Not to the highest degree.  Like the proposed Pagoda Theater excavation (See “A Case in Point” below), rudimentary assumptions have been made regarding geotechnical and building conditions.  Nearby buildings have not had full structural analysis—only condition assessments.  More pre-testing would reveal  hidden aboveground and underground conditions.  Standard construction procedures are insufficient, given the inconsistent soil conditions.

  • For excavations underneath 100-year old buildings, into inconsistent soils with high water tables, basic physics can predict the immense forces that can stress structures, streets and utilities.
  • The excavations’ lateral proximity to existing structures increases the odds of soil subsidence and cavity formations, especially with sloping hills, intervening alluvial-filled valleys and fractured rock.
  • Excavating to depths from 40-120 feet, the structural loading of saturated soils, combined with the dead loads of buildings and their contents, is large—prone to increased hydrostatic pressures, collapse of voids and soil subsidence.
  • The 1906 Earthquake and Fire affected the narrow streets along the route of the Central Subway, leaving remnants of rushed demolitions, underground rubble, artificial fill and voids.
  • Hilly terrain and alluvial valleys propel rainfall and underground water, saturating sandy soils, creating instability, vertical displacements…..
  • Inconsistent soils are difficult to stabilize by compensation grouting alone, likely requiring expensive shoring, underpinning. slurry piles, tremie concrete construction…..
  • Even in recent American tunneling projects, property owners have complained of noise, sewage floods, cracked foundations and other problems—much less catastrophic collapses.

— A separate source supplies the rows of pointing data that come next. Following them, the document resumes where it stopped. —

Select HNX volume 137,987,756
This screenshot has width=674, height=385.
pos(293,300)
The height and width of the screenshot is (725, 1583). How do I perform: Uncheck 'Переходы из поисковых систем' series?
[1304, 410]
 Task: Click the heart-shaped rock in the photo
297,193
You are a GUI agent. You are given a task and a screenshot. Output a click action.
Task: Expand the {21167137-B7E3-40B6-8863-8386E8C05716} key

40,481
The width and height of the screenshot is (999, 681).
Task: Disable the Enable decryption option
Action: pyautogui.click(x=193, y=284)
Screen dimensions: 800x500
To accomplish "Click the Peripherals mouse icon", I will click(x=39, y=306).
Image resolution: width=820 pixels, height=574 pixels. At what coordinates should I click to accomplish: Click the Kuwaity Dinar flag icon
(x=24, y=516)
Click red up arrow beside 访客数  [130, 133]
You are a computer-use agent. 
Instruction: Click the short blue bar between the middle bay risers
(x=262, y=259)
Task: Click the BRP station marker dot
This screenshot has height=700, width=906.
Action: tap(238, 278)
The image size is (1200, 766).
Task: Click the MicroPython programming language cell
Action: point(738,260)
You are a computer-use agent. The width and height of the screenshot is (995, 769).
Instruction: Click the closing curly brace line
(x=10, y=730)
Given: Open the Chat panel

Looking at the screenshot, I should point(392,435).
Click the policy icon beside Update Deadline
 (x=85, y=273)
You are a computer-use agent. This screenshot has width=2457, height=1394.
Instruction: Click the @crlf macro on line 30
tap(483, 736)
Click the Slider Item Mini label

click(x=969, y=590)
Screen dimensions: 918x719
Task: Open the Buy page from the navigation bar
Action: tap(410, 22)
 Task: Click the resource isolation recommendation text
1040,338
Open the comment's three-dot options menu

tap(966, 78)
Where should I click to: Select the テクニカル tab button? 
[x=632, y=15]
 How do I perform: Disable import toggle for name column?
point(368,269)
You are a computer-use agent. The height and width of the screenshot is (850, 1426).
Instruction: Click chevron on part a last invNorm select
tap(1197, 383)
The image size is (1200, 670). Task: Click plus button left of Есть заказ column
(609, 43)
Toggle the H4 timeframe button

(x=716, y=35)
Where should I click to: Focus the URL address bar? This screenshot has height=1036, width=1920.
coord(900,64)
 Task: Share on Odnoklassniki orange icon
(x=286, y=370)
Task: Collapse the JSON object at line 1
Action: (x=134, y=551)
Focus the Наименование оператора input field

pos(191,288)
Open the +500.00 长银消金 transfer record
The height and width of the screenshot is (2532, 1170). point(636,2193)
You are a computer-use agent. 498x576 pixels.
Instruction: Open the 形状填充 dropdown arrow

Are there fiscally prudent alternatives? 
Taxpayers, designers and builders need to assure due diligence to protect their own interests.  Existing and hidden conditions require thorough analysis.  Project contingencies must cover cost overruns.  The City’s underlying politics is to construct 2,000 foot tunnels for the northerly subway extension—-without environmental reviews.  Business associations and real estate interests want to escalate land values and large development prospects.  But fiscally prudent alternatives exist to conserve funds.  The SFMTA plans to spend $9.15 million from its operating funds for the Pagoda Theater Project, in order to retrieve two TBMs valued at $4.4 million.  Moreover, the twin 2,000 foot tunnels from Chinatown to NorthBeach will cost up to $70 million.  If the TBMs are extracted or buried at the Chinatown Station, SFMTA can save $79 million—better spent on construction contingency and Muni service enhancements.